Так хочется, чтобы две сестры, столь похожие друг на друга и внешностью, и внутренне, увиделись бы когда-нибудь — без вражды, без пропагандистских усилий со стороны обоих правительств, или КГБ и ФБР, стоящих за их спинами, без ненависти. Тогда работа каждой из них зазвучит своим голосом и вольется в общий поток человеческих усилий за лучшее будущее.
Вскоре Катя позвонила Светлане. Ей было необычно слушать голос дочери после двадцати четырех лет молчания. Он совсем не изменился — это был голос той же юной семнадцатилетней девушки, которую Светлана покинула в 1967 году. Младшая дочь Кати по имени Аня даже написала своей бабушке письмо, где спросила: «Ты любишь животных?» Светлана была на седьмом небе от счастья. Зная, как она бедна, Нина давала ей деньги, чтобы она могла звонить своей дочери с общественных телефонов, так как в жилище Светланы телефона не имелось.

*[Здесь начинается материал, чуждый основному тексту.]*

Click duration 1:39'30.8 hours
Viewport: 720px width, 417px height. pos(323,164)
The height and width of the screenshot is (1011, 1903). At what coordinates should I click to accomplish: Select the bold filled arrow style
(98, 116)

В сентябре того же года через своих русских знакомых Светлана отыскала американского вулканолога Томаса Миллера, который каждый год летал со своей исследовательской базы на Аляске на встречи с российскими вулканологами на Камчатке. В первый раз Миллер появился там в августе 1991 года во время неудавшегося свержения Михаила Горбачева высшими функционерами Коммунистической партии, которое в итоге закончилось восхождением во власть Бориса Ельцина. Получилось так, что Миллер стал неофициальным почтальоном, доставившим 50–60 писем с Камчатки для адресатов по всему миру. Светлана попросила его передать письмо своей дочери, Екатерине Ждановой, в поселок Ключи.